- [What to produce]
Which lines in the records below include the word "Доксиламин"? Report each of them in full.

[Dataset entries]

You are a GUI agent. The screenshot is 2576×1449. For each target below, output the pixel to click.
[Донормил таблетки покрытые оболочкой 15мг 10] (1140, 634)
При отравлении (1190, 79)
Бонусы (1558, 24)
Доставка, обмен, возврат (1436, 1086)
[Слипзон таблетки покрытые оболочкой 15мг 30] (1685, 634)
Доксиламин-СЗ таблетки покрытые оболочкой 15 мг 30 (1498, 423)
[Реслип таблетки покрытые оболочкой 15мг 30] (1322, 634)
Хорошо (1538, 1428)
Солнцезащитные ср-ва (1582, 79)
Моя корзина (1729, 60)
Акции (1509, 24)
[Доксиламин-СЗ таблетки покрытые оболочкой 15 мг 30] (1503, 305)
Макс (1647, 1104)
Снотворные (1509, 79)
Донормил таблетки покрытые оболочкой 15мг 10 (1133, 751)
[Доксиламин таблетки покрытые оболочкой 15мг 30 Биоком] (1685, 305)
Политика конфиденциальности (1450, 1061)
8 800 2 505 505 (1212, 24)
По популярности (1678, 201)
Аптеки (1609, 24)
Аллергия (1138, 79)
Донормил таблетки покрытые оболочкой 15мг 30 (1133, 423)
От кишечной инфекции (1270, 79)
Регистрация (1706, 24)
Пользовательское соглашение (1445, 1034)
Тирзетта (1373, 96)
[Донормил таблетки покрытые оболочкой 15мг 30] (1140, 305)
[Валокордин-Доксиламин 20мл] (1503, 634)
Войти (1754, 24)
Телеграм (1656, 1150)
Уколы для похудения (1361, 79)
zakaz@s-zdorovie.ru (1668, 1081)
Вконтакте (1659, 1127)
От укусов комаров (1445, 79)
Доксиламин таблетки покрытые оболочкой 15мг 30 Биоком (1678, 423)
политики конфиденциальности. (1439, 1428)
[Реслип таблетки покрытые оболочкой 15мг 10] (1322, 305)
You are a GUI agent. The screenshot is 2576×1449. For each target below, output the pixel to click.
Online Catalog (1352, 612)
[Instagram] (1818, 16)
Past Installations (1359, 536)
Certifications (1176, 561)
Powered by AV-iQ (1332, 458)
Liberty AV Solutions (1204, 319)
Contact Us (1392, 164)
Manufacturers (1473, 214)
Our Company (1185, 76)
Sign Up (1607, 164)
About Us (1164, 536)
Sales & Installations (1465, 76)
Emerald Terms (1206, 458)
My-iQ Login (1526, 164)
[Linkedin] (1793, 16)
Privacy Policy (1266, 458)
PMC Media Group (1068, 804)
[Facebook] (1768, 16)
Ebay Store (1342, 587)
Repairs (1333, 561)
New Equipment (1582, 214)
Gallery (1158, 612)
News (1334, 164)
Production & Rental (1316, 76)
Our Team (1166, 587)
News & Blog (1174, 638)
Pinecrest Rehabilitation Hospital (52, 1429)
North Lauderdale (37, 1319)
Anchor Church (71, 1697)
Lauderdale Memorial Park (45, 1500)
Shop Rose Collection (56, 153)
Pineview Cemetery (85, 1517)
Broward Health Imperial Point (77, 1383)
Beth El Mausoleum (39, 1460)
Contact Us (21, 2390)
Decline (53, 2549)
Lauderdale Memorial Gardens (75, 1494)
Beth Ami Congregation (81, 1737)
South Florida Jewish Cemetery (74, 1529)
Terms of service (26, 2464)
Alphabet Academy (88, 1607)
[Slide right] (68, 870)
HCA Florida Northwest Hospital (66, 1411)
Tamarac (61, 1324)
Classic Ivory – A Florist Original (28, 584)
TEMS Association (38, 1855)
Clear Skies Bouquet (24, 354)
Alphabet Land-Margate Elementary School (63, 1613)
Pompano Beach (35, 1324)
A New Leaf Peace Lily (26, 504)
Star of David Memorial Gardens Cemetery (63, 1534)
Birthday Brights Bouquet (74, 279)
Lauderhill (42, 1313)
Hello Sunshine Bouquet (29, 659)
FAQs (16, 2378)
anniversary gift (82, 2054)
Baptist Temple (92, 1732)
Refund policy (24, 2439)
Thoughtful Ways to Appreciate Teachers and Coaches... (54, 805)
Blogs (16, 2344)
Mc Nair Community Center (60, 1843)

- [Task response]
Доксиламин-СЗ таблетки покрытые оболочкой 15 мг 30 (1498, 423)
[Доксиламин-СЗ таблетки покрытые оболочкой 15 мг 30] (1503, 305)
[Доксиламин таблетки покрытые оболочкой 15мг 30 Биоком] (1685, 305)
[Валокордин-Доксиламин 20мл] (1503, 634)
Доксиламин таблетки покрытые оболочкой 15мг 30 Биоком (1678, 423)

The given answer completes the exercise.